Industri membutuhkan itu sebagai substitusi bahan baku
Jakarta (ANTARA) - Analis Industri Pusat Industri Hijau Kementerian Perindustrian Muhammad Abdul Aziz Ramdhani menyatakan bahwa penerapan ekonomi sirkular merupakan salah satu inisiatif kunci dalam pengembangan industri hijau.
“Jadi, bagaimana mengimplementasikan industri hijau salah satunya adalah melalui sirkular ekonomi, kemudian pengembangan energi baru terbarukan, pengendalian emisi, serta agro-waste management,” ujar Muhammad Abdul Aziz Ramdhani dalam Forum Rencana Aksi Ekonomi Sirkular Indonesia di Jakarta, Kamis.
Ia menyatakan bahwa sebelum istilah ekonomi sirkular menjadi popular seperti sekarang ini, para pelaku industri sebenarnya telah berinovasi agar proses produksi mereka berjalan efektif dan efisien melalui upaya-upaya yang berkonsep mirip seperti ekonomi sirkular.

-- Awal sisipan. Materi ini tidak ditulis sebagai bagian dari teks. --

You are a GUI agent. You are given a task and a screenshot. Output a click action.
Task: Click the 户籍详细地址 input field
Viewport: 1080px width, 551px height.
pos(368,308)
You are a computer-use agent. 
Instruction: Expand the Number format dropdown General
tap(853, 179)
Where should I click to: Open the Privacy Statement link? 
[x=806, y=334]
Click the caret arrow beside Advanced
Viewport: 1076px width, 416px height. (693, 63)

Dia mencontohkan bahwa banyak pabrik pembuat kaca yang memanfaatkan pecahan hasil pemotongan kaca atau kaca bekas pakai dari perumahan dan perkantoran untuk menjadi bahan baku pembuatan kaca baru.
“Industri membutuhkan itu sebagai substitusi bahan baku agar tidak semuanya dari virgin material,” kata Aziz.
Menurutnya, penggunaan pecahan kaca maupun kaca bekas pakai dapat mengurangi penggunaan energi hingga biaya untuk proses produksi.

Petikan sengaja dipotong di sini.